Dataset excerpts
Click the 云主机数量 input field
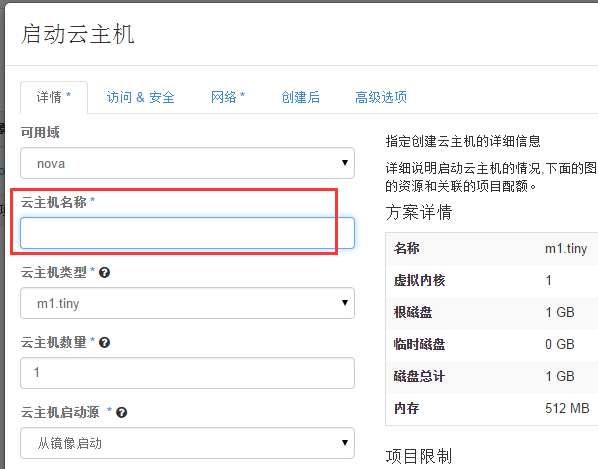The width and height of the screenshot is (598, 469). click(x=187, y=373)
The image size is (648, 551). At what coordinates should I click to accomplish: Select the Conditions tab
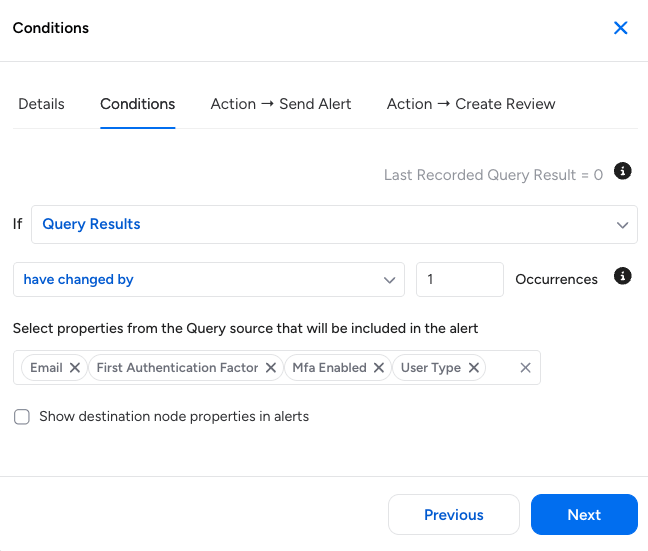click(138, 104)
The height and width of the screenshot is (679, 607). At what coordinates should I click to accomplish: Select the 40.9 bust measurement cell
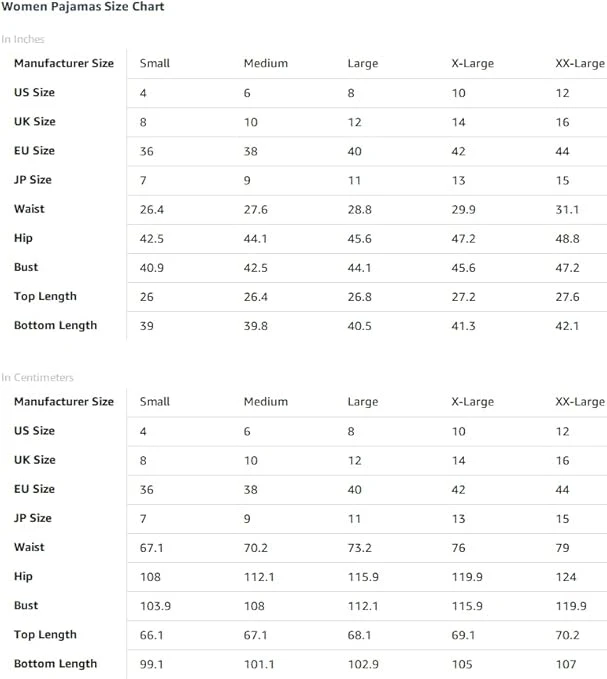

* * *

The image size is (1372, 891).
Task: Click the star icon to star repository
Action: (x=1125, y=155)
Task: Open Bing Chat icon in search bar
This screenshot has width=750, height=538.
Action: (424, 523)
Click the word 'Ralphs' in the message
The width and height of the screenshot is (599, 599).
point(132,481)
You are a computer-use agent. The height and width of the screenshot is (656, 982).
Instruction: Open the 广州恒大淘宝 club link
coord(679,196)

__What to work on__. Nothing but the lines above from the one that has "Click the 云主机数量 input field" down to the one that has "The height and width of the screenshot is (679, 607)." belongs in the answer, copied exactly, without pictures.

__Exercise response__.
Click the 云主机数量 input field
The width and height of the screenshot is (598, 469). click(x=187, y=373)
The image size is (648, 551). At what coordinates should I click to accomplish: Select the Conditions tab
click(138, 104)
The height and width of the screenshot is (679, 607). At what coordinates should I click to accomplish: Select the 40.9 bust measurement cell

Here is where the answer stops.